Other important or interesting political items today include:
* With the Green Party's annual conference this weekend - coming off their incredibly successful 2011 election campaign - there's some very interesting analysis about the Greens today. The competition between Labour and the Greens is analysed by Colin James who says thinks the Greens have the advantage, for now at least - see: Greens, Labour jostle for position. Yesterday's Dominion Post editorial agrees - see: Greens eating Labour's lunch. John Moore has an analysis of whether the Greens are now 'moving to the left' - see: 'Fool me once, shame on you; fool me twice, shame on me' - How the Green Party aims to woo back left voters. On the same topic I've blogged a version of a journal article co-written with Niki Lomax that's just been accepted for publication in the esteemed journal Environmental Politics: 'For a richer New Zealand': Environmentalism and the Green Party in the 2011 New Zealand General Election.
* Chris Trotter makes an emotional plea for the nationalization of the Christchurch Cathedral - see: As the cathedral fares, so fares Chch itself.
* Graeme Edgler has an interesting proposal that our MPs should be allowed (and encouraged) to regularly undertake part-time work in other jobs - see: Shirking their responsibilities?.
* With the plug about to be pulled on TVNZ7 the campaign to save it is louder than ever. Duncan Graham acknowledges that TVNZ7 wasn't perfect but says New Zealand will be much poorer without a commercial free channel - see: Whose airwaves are they anyway?. The campaign to save the channel is misconceived according to Steven Cowan, especially as it allows Labour to posture as the defender of public service television - see: Letting Labour off the hook.
* National, Labour and even the Greens are skewered by Toby Manhire over the WWF's damning report on New Zealand's environmental record over the past 20 years - see: 100% Pure New Zealand. Ha, ha, ha.
* The Timaru Herald says Stop this silliness to Judith Collins, Trevor Mallard and Andrew Little after another farcical episode - see Mallard gets served, snaps and tweets.
* Rod Oram looks at the contrast between the Auckland Council's long-term growth plan for Auckland and Bill English's zero budget - see: A tale of two budgets.

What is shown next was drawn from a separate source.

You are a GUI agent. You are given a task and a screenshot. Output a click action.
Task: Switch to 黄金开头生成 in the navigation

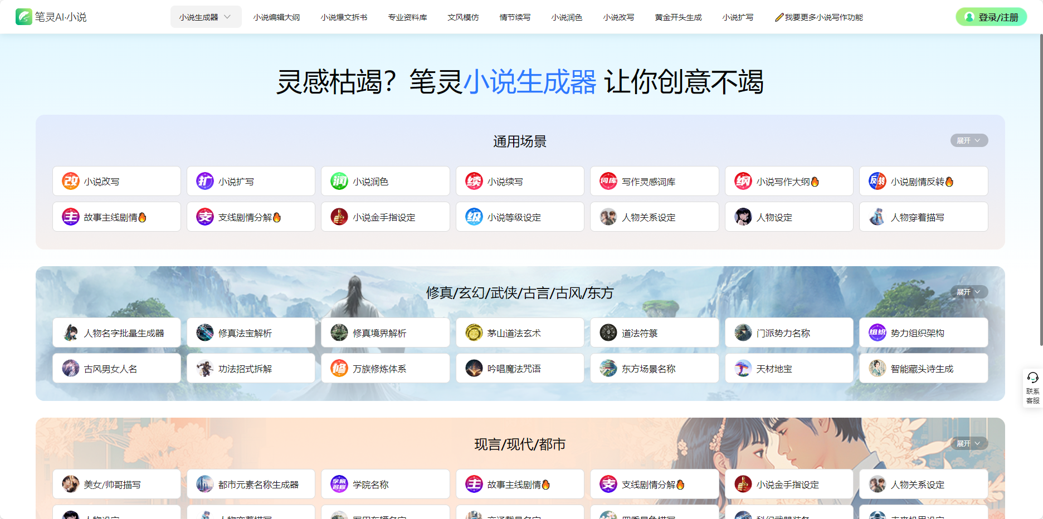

* The media has an obsession with turning elections into a two horse presidential style contest according to political scientist Jack Vowles. He argues that this ignores the MMP reality that an election can be very close even though the gap between the two main parties is wide - see: Reesh Lyon's Media Blamed For Low Election Turnout. Mark Blackham disagrees - see: Election turnout not media fault.
* Morgan Godfery reviews The best and worst Maori MPs for May http://bit.ly/IjB3Fm).
* Willie Jackson says At least Louis Crimp is honest, claiming Crimp's views are not that far from the more carefully worded utterances of Michael Laws, Paul Holmes , Don Brash and John Banks.
* Kim Dotcom seems to be growing on New Zealanders according to the Southland Times editorial, despite the latest attempts by US law enforcement to smear him by claiming there were some child porn files amongst the 800 transfers per second on the megaupload servers - see: The pirate king?.
* The struggle over reproductive rights in New Zealand has never been properly written up, but Alison McCulloch has a book coming out on the recent history of this very contentious area of sexual politics - see: Return of the DIY Abortion.
* Finally, leftwing economist Brian Easton has penned a lengthy and very thoughtful take on the evolution of the political left in recent decades entitled Rogernomics and the Left. He concludes with a warning to the left - that its failure to take ideology and economics seriously, could result in the next Labour Government essentially being a repeat of the Fourth Labour Government: 'The danger remains that there may be a repeat of Muldoon's legacy in which a future government of the left has to introduce major radical modernisation to resolve its predecessor's failures to respond to change, while handicapped by the limitations that these failures cause. Will the incoming government be as bereft of analysis and vision as the left was after Muldoon? Last time the consequence was Rogernomics'.